Background information
- Origin: Bridgeport, Connecticut
- Genres: Gypsy, swing, jazz, folk
- Years active: 2008–present
- Members: Fuzz Sangiovanni Carrie Sangiovanni (Linsky) Plus Various Members
- Past members: Ben Dean Brian Anderson
- Website: www.caravanofthieves.com

= Caravan of Thieves =

Caravan of Thieves is a gypsy-swing four-piece group based in Bridgeport, Connecticut. Their music has been described as “gypsy flavored song writing [with] high intensity [shows].” Caravan of Thieves has toured with renowned artists such as Emmylou Harris, Dan Hicks, Glen Campbell, Nanci Griffith, The Decemberists, Keb Mo, Tom Tom Club, Iron and Wine, Punch Brothers, Tony Trischka, John Hammond, and John Jorgenson. Caravan of Thieves puts on humorous, theatrical performances, inviting the audience to join in by stomping, clapping, and singing along.

==Biography==

Caravan of Thieves began as a duo consisting of Fuzz Sangiovanni (of Deep Banana Blackout fame) and Carrie Sangiovanni. The two quickly discovered their voices blended quite well with one another. Fuzz said, "It started as a romantic, bohemian vision of a couple making music, performing on the road, in parks, venues, traveling around and avoiding responsibility as much as possible...The first thing we discovered was we loved singing together, harmonizing our voices. Just seemed to click right away."

The (now former) couple added violinist Ben Dean and bass player Brian Anderson in 2008 and the band released their debut album Bouquet in 2009. Their second album, Mischief Night (2010) was recorded at a sold-out show in Fairfield, Connecticut.

Caravan of Thieves signed with New York-based record label, United for Opportunity, for the release of their third album, The Funhouse, on February 28, 2012. Fuzz discussed the group’s third album saying, “We had a concept going in, both from a sound and production standpoint, lyrically and thematically. A lot of crazy stuff happens on the road, and we took our experiences from on and off the stage, and brought them into the studio with us. Life is wild and unpredictable, all our lives, like an amusement park ride. In this case, we picked a funhouse. And we wanted to expand the range of what we can do instrumentally but still keep it non electric so we added a few more gritty and twangy stringed instruments that were fun to spank, like banjos, resonator guitars and ukuleles, as well as an orchestra of kitchen appliances for some additional percussive bang.”

Task set =
**a)** Revise the stretch of the Caravan of Thieves article from "Caravan of Thieves is" through "and singing along.", replacing "four-piece" with "five-piece".
**b)** Name every album title that appears in the Caravan of Thieves article.
**c)** Carry on writing the Caravan of Thieves article from the point where it stops.
The records after this point are separate material and have no connection to the Caravan of Thieves article.

Dataset =

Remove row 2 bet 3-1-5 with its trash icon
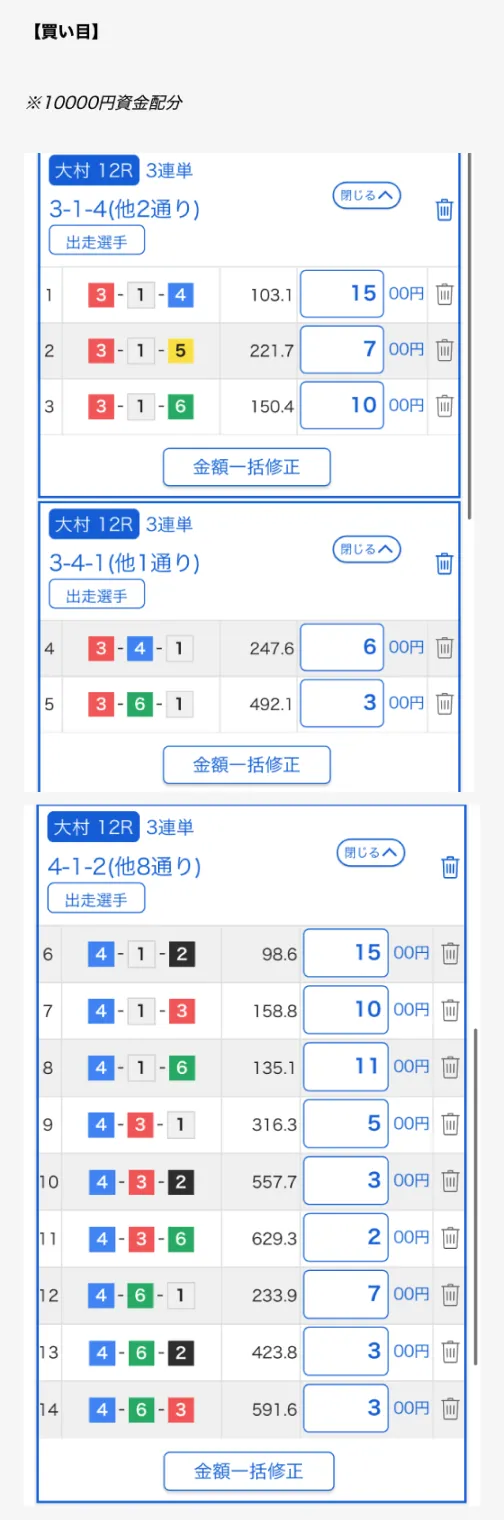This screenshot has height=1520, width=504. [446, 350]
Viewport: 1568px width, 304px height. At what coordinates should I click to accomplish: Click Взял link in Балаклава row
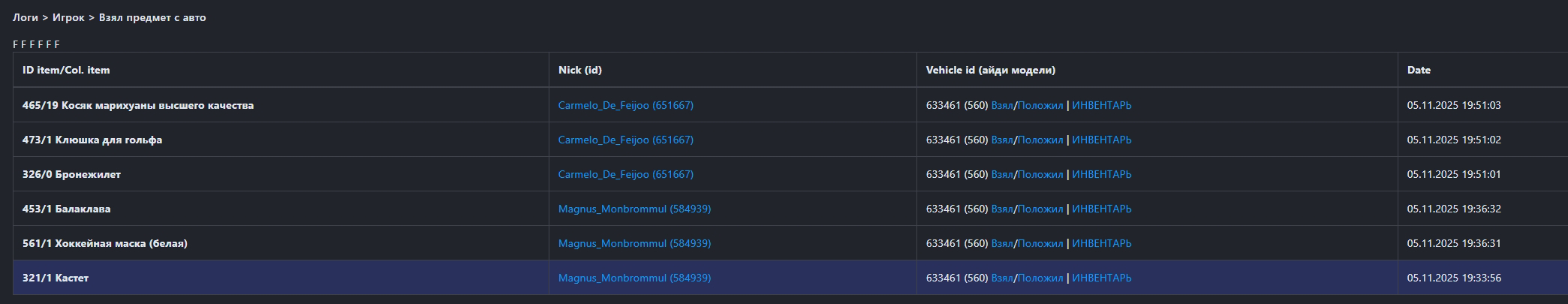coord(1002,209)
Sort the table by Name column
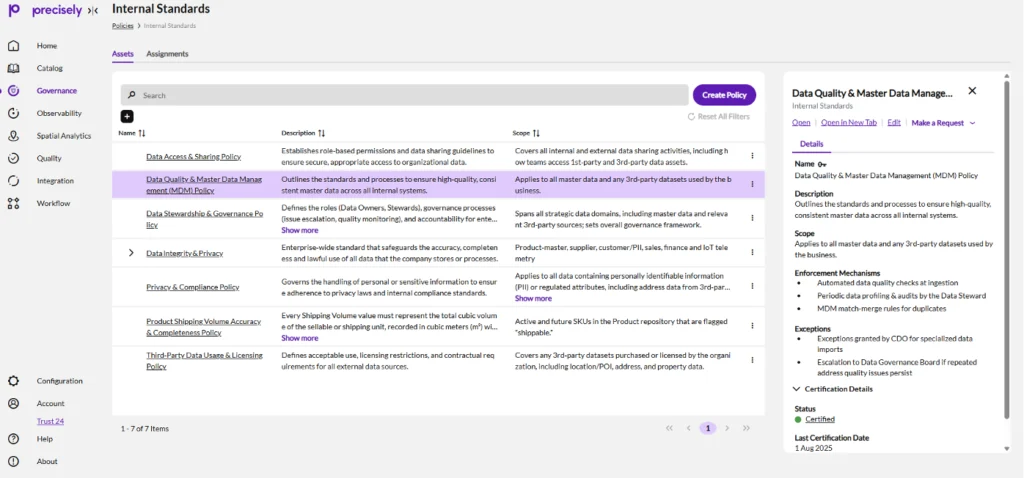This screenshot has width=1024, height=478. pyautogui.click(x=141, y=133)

* * *

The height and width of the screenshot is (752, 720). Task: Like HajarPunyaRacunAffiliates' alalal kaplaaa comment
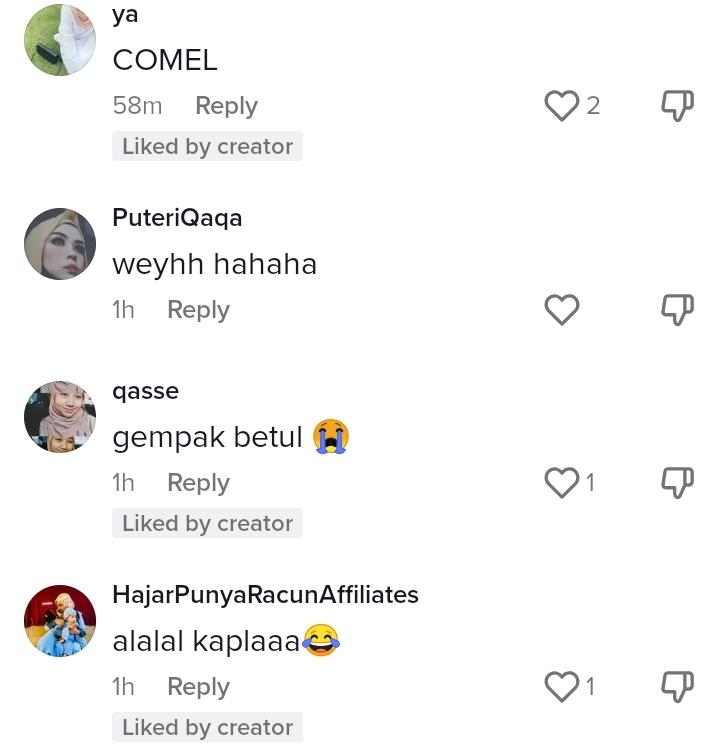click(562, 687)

Expected responses =
**a)**
Caravan of Thieves is a gypsy-swing five-piece group based in Bridgeport, Connecticut. Their music has been described as “gypsy flavored song writing [with] high intensity [shows].” Caravan of Thieves has toured with renowned artists such as Emmylou Harris, Dan Hicks, Glen Campbell, Nanci Griffith, The Decemberists, Keb Mo, Tom Tom Club, Iron and Wine, Punch Brothers, Tony Trischka, John Hammond, and John Jorgenson. Caravan of Thieves puts on humorous, theatrical performances, inviting the audience to join in by stomping, clapping, and singing along.

**b)** Bouquet, Mischief Night, The Funhouse

**c)**
The music video for the first single "Raise the Dead" premiered on American Songwriter on March 8, 2012. Discussing the video, Fuzz told Spinner.com “We like writing songs about ghosts and afterlife, but this was the first one that had a big communal sing-along, clap-along feel to it. It needed to be, since it's about throwing a big party for all the deceased and honoring them for their life's achievements and impact. We perform it live this way, get off stage, unplug completely, get the crowd to surround us, and stomp, clap and sing along. We recorded it this way for the album and made a video with the same feel, in a really old theater and cemetery."

"Raise the Dead" is also featured in the second episode of Creature Commandos, "The Tourmaline Necklace."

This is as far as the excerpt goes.